CASAL DI PRINCIPE – Sono icone del male, figure che hanno generato sofferenza e mortificato la terra in cui sono nati: parliamo di Francesco Sandokan Schiavone, Cicciotto ‘e mezzanotte, al secolo Francesco Bidognetti, Francesco Schiavone Cicciariello, Michele Zagaria Capastorta e Antonio Iovine ‘o ninno. Ma per ciò che resta del clan dei Casalesi, con i suoi nuovi approcci criminali e con le sue nuove forme, sono il passato: rappresentano e continueranno a rappresentare dei simboli, ma, tra ergastoli da scontare al 41 bis, dissociazioni e collaborazioni con la giustizia, la loro incidenza fisica nell’attuale scenario mafioso è pari a zero. Il posto che occupavano, stando alle recenti indagini della Dda di Napoli, è stato preso dalle nuove leve (discorso a parte va fatto per gli Zagaria).

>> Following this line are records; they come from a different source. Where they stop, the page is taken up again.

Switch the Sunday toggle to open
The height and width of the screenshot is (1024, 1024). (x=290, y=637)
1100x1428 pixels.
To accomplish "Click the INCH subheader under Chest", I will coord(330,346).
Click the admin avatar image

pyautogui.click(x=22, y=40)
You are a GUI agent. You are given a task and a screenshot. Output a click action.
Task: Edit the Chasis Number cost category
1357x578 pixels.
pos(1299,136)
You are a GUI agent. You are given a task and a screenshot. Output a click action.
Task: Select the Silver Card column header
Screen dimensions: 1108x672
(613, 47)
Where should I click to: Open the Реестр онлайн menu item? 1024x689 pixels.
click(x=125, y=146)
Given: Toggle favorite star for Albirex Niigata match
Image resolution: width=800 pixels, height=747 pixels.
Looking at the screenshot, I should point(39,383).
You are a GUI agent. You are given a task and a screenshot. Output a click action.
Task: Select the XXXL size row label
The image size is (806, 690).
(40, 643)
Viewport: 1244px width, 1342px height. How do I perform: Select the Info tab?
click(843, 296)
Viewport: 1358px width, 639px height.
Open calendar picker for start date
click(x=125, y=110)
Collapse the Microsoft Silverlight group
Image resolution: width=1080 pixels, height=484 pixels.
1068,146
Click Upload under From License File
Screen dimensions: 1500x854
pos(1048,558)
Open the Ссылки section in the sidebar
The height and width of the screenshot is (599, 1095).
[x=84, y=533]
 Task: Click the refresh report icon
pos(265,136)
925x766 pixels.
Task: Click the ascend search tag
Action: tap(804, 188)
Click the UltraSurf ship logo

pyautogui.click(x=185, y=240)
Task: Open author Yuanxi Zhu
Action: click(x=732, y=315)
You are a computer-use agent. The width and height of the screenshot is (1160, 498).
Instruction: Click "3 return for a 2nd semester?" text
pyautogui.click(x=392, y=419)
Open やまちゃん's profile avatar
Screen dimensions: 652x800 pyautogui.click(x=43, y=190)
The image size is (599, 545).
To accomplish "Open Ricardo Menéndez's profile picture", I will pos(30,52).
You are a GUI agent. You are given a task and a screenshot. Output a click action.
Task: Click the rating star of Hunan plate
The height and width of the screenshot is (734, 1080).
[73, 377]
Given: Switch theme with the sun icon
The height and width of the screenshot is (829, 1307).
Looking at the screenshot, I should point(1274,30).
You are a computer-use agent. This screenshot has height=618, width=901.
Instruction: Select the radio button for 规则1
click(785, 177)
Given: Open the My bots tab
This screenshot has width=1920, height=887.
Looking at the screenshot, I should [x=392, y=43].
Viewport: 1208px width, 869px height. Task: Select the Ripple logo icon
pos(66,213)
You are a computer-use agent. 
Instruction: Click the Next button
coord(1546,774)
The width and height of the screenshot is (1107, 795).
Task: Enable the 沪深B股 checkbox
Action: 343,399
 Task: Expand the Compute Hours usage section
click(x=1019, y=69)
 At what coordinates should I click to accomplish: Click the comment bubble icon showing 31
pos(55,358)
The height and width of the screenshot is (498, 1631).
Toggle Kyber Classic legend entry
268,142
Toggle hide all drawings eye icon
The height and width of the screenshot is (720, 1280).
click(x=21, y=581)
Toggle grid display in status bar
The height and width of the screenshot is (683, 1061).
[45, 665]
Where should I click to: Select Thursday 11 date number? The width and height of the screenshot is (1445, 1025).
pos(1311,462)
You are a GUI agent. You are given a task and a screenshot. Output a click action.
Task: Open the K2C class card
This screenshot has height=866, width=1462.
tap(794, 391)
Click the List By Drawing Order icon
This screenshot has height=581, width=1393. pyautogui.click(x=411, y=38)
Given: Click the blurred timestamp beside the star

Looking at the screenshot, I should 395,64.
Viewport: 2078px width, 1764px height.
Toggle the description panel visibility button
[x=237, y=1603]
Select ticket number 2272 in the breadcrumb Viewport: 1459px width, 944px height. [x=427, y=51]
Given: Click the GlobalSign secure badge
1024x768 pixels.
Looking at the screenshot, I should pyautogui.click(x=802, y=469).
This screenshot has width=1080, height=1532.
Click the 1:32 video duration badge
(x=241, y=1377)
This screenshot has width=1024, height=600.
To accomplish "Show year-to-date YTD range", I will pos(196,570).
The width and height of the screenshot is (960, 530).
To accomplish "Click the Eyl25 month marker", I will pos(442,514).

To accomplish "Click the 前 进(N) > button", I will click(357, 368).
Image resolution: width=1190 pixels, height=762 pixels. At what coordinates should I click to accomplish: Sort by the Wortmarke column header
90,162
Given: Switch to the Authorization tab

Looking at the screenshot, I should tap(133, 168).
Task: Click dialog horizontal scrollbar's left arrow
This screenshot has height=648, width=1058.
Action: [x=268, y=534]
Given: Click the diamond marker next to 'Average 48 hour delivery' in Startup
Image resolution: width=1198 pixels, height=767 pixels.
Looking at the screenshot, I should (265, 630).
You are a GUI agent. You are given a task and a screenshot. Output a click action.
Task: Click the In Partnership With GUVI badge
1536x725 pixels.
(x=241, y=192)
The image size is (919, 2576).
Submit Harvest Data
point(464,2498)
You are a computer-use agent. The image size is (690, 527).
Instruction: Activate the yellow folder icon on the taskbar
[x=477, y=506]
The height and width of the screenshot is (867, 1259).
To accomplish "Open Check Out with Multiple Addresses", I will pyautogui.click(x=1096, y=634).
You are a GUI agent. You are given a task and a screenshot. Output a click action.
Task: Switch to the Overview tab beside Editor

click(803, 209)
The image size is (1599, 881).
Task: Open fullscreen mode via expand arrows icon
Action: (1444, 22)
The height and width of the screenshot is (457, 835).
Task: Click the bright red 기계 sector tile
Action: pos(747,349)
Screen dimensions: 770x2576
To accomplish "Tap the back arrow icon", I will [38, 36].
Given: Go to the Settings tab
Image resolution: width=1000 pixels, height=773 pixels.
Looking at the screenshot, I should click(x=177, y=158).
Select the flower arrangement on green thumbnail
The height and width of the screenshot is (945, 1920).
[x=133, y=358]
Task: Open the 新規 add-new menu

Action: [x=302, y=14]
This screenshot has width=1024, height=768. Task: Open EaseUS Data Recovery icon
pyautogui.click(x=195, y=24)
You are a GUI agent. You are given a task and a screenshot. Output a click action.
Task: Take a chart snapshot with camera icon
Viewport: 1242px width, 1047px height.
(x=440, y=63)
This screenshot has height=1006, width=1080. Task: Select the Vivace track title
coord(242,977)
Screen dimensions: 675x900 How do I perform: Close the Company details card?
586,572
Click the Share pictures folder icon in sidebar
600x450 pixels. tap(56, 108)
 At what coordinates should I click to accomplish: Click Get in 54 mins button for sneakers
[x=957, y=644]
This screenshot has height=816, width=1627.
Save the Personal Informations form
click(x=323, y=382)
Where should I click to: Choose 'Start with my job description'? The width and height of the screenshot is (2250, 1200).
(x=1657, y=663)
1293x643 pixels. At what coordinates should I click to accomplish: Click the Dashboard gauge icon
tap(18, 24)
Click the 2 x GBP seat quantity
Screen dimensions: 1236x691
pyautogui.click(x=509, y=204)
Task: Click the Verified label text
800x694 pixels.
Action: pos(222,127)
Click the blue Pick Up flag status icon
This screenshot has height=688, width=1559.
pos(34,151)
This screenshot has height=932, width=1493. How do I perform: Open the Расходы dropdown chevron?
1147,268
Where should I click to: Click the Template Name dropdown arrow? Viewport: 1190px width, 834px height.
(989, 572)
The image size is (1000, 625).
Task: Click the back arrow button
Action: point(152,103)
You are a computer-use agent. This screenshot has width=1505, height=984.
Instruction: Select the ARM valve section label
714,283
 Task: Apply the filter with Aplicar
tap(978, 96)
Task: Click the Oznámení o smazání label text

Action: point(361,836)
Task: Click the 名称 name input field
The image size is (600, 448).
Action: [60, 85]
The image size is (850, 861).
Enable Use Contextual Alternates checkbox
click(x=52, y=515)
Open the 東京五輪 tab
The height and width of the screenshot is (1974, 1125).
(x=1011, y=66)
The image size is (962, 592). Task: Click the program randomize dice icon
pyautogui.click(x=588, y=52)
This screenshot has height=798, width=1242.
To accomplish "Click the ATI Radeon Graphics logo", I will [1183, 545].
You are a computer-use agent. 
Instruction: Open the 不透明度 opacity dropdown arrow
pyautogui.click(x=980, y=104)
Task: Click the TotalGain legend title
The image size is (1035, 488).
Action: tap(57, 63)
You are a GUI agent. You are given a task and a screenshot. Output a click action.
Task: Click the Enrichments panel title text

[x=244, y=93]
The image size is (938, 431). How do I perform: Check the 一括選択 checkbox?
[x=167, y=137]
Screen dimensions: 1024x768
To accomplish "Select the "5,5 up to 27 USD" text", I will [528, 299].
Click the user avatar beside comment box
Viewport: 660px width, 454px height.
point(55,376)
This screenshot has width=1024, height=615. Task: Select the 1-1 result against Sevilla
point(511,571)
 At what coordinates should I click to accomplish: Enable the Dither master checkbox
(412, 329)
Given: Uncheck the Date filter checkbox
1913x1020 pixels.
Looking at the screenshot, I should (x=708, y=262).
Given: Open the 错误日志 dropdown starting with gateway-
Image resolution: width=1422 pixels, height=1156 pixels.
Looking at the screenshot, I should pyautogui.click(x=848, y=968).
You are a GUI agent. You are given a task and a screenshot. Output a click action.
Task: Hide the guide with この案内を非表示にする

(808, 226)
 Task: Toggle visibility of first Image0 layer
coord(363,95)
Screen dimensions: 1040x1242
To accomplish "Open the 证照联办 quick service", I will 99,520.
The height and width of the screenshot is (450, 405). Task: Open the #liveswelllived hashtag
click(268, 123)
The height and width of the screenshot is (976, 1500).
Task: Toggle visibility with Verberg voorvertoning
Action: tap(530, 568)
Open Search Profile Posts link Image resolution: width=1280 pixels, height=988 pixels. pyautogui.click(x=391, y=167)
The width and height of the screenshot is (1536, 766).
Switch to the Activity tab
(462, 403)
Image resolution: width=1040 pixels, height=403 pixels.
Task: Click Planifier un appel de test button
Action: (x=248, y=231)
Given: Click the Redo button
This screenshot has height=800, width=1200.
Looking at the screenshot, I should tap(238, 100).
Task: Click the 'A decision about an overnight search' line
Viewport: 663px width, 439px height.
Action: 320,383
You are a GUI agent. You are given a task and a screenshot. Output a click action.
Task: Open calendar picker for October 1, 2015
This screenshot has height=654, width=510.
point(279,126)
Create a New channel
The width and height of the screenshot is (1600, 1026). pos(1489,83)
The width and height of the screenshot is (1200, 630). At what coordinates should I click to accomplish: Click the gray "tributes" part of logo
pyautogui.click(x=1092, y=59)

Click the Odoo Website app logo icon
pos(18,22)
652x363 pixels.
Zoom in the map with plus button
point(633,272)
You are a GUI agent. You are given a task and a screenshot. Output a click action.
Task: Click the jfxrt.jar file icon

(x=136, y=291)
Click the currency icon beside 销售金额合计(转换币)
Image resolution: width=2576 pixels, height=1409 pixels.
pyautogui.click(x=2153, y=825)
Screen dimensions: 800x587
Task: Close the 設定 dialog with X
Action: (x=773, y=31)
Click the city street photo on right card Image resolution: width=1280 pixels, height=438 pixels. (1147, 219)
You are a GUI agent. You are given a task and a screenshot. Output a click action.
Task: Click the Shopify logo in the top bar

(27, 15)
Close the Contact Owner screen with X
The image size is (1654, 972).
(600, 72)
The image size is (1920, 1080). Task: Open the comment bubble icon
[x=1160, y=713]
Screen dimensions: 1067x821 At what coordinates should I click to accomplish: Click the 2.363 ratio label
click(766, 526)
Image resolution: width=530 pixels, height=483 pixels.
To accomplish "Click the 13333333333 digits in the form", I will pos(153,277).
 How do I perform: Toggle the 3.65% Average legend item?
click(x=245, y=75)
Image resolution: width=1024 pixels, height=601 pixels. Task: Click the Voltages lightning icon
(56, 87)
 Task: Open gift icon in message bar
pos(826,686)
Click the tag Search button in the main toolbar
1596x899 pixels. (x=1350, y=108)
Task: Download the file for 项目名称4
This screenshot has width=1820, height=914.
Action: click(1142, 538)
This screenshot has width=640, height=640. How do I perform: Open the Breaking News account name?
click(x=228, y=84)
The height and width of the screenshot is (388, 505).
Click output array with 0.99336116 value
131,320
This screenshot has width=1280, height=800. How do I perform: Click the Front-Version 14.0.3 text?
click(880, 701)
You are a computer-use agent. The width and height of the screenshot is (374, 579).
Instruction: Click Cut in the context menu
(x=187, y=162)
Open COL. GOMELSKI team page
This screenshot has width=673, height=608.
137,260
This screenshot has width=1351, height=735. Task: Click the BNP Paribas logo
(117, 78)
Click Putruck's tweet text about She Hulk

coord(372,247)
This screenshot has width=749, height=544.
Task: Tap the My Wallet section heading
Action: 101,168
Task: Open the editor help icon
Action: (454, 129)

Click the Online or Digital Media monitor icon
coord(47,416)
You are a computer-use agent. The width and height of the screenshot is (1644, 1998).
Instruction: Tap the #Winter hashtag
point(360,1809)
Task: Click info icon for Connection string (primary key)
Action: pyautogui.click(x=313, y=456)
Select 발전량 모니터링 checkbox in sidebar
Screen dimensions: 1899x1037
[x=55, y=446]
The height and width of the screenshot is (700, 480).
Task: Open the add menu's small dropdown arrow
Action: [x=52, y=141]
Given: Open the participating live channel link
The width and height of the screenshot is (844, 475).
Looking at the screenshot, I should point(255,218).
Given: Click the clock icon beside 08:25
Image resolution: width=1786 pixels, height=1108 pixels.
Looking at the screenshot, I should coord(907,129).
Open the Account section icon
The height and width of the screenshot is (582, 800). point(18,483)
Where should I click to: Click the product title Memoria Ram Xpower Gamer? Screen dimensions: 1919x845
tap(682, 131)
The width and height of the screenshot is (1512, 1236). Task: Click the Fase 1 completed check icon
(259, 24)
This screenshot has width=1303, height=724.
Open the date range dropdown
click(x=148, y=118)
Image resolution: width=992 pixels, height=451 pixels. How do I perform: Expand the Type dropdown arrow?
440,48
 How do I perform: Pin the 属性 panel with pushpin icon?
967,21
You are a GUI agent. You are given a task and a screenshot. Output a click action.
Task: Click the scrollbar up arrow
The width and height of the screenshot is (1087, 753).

A rappresentare il gruppo che faceva riferimento a Sandokan ora ci sarebbe Emanuele Libero Schiavone. La compagine sanciprianese, invece, per l’Antimafia è diretta da Emilio Martinelli, figlio del boss Enrico. La cosca Bidognetti, infine, ha come leader Gianluca Nanà, il più piccolo della famiglia di Cicciotto ‘e mezzanotte. Sarebbero loro i nuovi leader delle principali cosche del clan e tutti e tre, ad oggi, sono in prigioni lontane dalla Campania.
La loro permanenza in carceri vicine al territorio dove hanno base le loro organizzazioni criminali di appartenenza rappresenterebbe un rischio che il Dipartimento di polizia penitenziaria non vuole correre: potrebbero intrattenere rapporti con soggetti che orbitano nei loro stessi ambienti mafiosi e attivare una filiera che minerebbe gli sforzi fatti dagli investigatori per tenerli in condizioni di non nuocere. E così sono stati spediti tutti fuori regione. Di Emanuele Libero Schiavone, portato da Secondigliano a Taranto, abbiamo già scritto. Recentemente è stato trasferito dal carcere di S. Maria Capua Vetere a quello di Lecce Martinelli. Il figlio di Sandokan e quello di Enricuccio si trovano reclusi nei reparti di alta sicurezza. È al 41 bis, invece, Gianluca Bidognetti. Adesso è nella prigione di Spoleto. Quando si trovava a Terni, con i cellulari clandestini che circolavano al suo interno, secondo la Dda, era riuscito a dettare la linea al suo gruppo (condotta che gli ha causato una nuova condanna per associazione, in primo grado, a 12 anni, verdetto che allungherà, se dovesse diventare irrevocabile, la sua permanenza dietro le sbarre).
Per gli Zagaria, invece, il cambio generazionale c’era stato lo scorso decennio: quando con Michele Capastorta e i suoi fratelli erano in prigione, le redini dell’organizzazione passarono al nipote Filippo Capaldo. Adesso, invece, stando a quanto riferito da alcuni collaboratori di giustizia, a rappresentare i vertici del gruppo sarebbero di nuovo alcuni dei germani di Capastorta.